Unless it doesn’t happen. It was touch and go for a while, as the good people at Target Field in Minneapolis were not prepared for water to fall from the sky. I was looking forward to another quick sporting event that I could quickly write a several hundred words about and go to sleep. Here we are at 9:00, and the event just ended.
Anyway as I watched the pre-derby coverage from 5 to 6 pm, I was struck by how little anyone cared about the fact that Adam Jones was competing. Maybe I’m a little biased, but I’m pretty sure the Baltimore Orioles’ center fielder is everyone’s favorite player. No? Instead everyone is more interested in Justin Morneau’s return to Target Field after being traded last season or giant-baseball-monster Giancarlo Stanton’s derby debut or Yoenis Céspedes’s quest for two derbies in a row. It’s almost as if no one is fascinated in the fact that Adam Jones has 16 homeruns and seems to be a really nice guy! Baseball has changed.
The rain seemed to be a bad omen as the derby finally began. Todd Frazier of the Cincinatti Reds hit only two homeruns to lead things off. It was pretty clear that this would be the end of the line for the 28-year-old. He was followed by a similarly pitiful performance from the Twins’ own Brian Dozier. Troy Tulowitzki of the Rockies kicked things up a notch with 4. Then the derby finally got interesting as Blue Jay Jose Bautista hit 10 homeruns, and ended his turn early. That’s hubris. Yasiel Puig followed this with the greatest practical joke he’s ever played by putting up zero homeruns. Now, finally the event everyone has been waiting for. Jones sidles up to the plate and knocks out 4 homeruns before deciding to be nice and give the other players a chance. Staton hit a couple after that – I don’t really remember. As did Josh Donaldson, Morneau, and Céspedes.
Bautista, Jones, and Céspedes ended up moving on for the American League, with Bautista getting a bye in the second round. Their counterparts in the National League? Stanton, Tulowitzki, and… Frazier? Somehow, due to pretty lackluster performances all around (did I mention Puig hit no homeruns?) Frazier just manages to squeeze into the second round after a swing-off with Morneau. Surely this will be the end of the line for him.
Maybe not. Frazier comes out strong in round 2, hitting six homers. This ended up being enough to best Tulowitzki, who could only manage two this time. On the American League side, last year’s big winner Céspedes finally warms up and knocks nine balls into the stands. My personal friend Adam Jones sees this and decides to go easy on his peer, recognizing that this man clearly needs home run derby wins to feel useful. So after hitting what Chris Berman calls “an upper-deck job,” Jones gracefully bows out.
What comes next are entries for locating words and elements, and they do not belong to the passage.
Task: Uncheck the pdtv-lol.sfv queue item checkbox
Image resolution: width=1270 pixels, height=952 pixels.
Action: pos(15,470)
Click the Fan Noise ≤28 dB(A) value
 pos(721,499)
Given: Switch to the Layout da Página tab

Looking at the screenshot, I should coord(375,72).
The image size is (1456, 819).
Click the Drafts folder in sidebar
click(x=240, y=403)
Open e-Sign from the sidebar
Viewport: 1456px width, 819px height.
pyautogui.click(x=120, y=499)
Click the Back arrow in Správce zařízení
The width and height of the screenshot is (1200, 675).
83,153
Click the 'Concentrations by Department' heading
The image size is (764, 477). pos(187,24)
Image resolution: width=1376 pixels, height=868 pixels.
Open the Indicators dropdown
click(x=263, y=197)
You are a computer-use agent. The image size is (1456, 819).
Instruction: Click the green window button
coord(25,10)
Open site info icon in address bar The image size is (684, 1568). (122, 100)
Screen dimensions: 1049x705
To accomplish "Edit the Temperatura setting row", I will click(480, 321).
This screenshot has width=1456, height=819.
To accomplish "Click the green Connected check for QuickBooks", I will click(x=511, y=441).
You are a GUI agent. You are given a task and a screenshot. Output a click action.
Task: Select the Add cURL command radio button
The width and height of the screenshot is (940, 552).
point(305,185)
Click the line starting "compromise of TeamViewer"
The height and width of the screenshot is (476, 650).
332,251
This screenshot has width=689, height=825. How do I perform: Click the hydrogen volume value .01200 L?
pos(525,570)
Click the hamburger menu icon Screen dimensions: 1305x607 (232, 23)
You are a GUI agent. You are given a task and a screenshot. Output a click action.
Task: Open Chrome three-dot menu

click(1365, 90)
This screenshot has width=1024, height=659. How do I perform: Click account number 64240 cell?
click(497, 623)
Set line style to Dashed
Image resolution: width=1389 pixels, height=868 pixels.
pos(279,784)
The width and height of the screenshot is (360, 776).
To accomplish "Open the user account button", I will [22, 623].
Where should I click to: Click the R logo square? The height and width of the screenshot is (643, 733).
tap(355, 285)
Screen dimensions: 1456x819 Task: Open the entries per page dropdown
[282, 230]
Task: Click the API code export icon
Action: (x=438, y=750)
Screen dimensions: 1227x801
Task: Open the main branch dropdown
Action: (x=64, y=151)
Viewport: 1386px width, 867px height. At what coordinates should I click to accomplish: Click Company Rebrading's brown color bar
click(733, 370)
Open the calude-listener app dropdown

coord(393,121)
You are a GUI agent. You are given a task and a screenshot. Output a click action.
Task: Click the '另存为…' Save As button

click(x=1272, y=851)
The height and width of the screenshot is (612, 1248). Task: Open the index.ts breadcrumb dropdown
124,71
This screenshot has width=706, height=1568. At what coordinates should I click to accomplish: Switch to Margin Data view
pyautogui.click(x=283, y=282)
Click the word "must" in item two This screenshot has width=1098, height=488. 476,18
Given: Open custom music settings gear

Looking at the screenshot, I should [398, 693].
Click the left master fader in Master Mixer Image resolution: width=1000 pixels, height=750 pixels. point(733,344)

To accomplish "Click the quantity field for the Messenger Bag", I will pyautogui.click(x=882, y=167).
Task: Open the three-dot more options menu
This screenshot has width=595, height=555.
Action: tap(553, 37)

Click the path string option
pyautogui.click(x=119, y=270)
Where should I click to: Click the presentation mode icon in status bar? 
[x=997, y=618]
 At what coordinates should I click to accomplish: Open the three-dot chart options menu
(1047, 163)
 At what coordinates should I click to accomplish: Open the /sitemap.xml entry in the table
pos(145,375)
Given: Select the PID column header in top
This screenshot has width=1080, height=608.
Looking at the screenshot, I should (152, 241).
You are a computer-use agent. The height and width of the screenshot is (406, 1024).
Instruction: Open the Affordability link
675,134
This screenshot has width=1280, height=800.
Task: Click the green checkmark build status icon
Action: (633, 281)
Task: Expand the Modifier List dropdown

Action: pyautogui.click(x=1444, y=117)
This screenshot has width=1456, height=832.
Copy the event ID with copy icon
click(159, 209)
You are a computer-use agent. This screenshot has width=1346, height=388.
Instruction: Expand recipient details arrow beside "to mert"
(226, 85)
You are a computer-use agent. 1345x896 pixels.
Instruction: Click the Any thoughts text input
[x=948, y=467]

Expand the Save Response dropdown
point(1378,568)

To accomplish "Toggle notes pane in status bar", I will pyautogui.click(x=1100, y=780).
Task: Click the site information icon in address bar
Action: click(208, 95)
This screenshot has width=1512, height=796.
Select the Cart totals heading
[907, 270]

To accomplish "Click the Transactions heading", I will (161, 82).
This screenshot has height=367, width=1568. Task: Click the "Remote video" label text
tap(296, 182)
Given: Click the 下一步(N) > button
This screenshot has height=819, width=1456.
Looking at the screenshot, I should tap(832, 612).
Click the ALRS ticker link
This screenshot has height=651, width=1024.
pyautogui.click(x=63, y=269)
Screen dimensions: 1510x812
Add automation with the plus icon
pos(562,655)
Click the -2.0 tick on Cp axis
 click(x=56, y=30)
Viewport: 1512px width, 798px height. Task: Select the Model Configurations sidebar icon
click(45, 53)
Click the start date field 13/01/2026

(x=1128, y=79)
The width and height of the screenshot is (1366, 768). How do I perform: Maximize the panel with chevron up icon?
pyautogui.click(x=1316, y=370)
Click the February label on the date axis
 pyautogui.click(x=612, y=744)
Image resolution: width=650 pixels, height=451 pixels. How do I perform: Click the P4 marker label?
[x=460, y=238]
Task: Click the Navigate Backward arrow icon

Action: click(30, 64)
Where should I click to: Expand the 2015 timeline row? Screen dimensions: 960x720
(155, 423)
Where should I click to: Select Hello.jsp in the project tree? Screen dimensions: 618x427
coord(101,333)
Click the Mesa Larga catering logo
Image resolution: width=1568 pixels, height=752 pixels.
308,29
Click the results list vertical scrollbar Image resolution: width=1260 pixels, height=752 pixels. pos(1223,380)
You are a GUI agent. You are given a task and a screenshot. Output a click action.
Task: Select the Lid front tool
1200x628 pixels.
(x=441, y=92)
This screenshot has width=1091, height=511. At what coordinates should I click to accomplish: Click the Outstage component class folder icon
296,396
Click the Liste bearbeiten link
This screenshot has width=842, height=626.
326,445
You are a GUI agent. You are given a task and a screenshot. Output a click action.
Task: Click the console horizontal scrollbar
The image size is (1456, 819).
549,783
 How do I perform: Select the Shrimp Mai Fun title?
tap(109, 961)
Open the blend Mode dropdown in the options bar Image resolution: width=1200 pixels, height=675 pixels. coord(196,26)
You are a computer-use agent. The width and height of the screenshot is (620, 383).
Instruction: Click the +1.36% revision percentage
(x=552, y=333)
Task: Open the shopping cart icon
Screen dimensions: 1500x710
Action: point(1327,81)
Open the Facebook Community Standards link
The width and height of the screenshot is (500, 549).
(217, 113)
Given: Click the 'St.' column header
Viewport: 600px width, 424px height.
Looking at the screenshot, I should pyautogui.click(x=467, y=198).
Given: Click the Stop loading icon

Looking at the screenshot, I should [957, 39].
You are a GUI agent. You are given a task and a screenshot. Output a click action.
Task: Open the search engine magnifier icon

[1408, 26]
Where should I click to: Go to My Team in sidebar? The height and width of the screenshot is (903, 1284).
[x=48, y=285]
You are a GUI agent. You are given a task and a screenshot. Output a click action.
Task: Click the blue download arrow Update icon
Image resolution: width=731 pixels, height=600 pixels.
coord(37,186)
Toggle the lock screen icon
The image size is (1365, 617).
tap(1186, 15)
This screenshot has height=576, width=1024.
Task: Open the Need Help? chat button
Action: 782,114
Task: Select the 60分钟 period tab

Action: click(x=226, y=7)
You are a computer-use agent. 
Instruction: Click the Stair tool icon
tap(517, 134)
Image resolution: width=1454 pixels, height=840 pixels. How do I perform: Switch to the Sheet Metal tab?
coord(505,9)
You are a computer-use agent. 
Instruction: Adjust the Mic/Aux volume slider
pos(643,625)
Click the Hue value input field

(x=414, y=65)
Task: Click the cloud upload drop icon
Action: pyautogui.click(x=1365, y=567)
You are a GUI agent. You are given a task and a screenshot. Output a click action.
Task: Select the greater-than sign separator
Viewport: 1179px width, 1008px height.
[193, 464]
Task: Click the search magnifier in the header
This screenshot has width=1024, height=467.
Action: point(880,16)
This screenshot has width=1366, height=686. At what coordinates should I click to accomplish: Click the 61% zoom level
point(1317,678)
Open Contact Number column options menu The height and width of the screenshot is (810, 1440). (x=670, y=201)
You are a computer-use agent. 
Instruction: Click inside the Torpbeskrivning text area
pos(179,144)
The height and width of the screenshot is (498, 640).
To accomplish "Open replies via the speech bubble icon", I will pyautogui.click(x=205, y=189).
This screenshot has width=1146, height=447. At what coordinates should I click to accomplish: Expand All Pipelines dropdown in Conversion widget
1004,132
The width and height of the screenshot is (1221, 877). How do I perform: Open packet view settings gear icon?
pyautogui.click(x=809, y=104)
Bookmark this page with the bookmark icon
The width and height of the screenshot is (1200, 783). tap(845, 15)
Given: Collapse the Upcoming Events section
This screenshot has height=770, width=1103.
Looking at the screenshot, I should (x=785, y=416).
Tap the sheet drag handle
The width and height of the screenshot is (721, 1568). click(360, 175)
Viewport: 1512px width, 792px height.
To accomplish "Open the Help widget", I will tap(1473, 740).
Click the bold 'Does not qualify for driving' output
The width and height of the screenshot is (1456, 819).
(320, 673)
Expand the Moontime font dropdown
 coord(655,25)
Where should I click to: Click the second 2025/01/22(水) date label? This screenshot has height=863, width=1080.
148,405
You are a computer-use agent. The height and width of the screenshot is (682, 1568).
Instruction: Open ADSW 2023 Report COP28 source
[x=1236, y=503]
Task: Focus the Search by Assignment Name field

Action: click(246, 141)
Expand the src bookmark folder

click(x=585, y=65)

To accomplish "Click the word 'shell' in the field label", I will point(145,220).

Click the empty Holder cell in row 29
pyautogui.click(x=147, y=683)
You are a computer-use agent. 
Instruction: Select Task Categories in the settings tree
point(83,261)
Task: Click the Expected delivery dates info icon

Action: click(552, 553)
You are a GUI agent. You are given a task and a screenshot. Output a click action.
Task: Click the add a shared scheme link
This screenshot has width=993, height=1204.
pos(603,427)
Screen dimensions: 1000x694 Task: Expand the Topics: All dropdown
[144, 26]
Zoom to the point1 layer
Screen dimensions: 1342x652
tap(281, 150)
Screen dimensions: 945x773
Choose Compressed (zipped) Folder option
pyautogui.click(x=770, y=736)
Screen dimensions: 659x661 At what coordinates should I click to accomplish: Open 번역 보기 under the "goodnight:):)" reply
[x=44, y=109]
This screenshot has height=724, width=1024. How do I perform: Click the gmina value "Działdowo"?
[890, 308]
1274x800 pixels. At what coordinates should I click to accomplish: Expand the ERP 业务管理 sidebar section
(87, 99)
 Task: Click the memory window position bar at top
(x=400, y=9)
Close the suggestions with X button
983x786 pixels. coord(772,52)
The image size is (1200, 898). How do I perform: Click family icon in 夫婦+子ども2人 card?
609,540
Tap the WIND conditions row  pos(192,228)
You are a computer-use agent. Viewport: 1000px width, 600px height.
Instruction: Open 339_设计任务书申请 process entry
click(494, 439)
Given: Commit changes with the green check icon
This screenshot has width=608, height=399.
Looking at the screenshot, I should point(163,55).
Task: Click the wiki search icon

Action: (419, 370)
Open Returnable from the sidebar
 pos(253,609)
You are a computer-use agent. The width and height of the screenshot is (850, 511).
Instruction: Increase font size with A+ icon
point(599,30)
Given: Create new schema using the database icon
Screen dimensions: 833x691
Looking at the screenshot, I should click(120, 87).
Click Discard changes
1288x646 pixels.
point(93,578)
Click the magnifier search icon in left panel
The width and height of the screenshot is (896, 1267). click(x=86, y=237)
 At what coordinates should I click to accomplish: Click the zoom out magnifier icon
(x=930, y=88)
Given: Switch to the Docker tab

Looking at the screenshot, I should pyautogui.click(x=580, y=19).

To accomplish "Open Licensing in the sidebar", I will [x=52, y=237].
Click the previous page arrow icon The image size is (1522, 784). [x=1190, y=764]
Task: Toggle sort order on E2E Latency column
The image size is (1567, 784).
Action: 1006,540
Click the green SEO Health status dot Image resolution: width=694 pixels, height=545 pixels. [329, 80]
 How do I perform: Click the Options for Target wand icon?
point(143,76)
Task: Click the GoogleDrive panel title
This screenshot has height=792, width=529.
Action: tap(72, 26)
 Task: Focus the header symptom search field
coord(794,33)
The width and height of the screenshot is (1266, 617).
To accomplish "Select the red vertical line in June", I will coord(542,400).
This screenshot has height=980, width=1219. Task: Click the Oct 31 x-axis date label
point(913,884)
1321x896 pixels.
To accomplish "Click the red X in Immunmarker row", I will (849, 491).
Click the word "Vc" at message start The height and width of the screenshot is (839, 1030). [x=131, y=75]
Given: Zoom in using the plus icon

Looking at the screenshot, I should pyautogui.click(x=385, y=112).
And now, round 3. Frazier has been lucky to get this far, but now he’s going head-to-head with Stanton, God’s second gift to baseball. After Puig, of course (zero! at a homerun derby!). Frazier seems to accept this eventuality, only managing one homerun in his seven outs. So that one’s wrapped up. Might as well move on- wait, what? Stanton hits zero homeruns in round 3? He pulled Puig? What the hell? As I’m sat there, shaking my head, Céspedes edges out another competitor, beating Bautista 7 homeruns to 4. Maybe giving Stanton and Bautista those byes was a bad idea.
So we find ourselves at a final in which one competitor only hit 2 dongs in the first round. Frazier going from zero to hero in this contest is the kind of laughable outcome that could convince an atheist that some sort of all-knowing deity really does exist (and apparently roots for the Reds). Alas, it wasn’t in the cards. Instead the narrative of a kind-of underwhelming position player seeking his second derby in a row won out.
The 2014 homerun derby wasn’t great. The changes to the rules allowed for more players, but fewer homeruns, and which one do the people watching the exhibition really care about? Plus there’s the always-terrible commentary of Chris Berman to contend with. That man has a way with words. I know that phrase is usually meant as a compliment, but that isn’t the case here. It’s really the opposite of a compliment. I dislike him greatly, is what I’m trying to say. I don’t expect to watch the All Star Game tomorrow. This was the pinnacle of the break for me, so I’m pretty disappointed. Never again! Unless another Oriole gets in next year.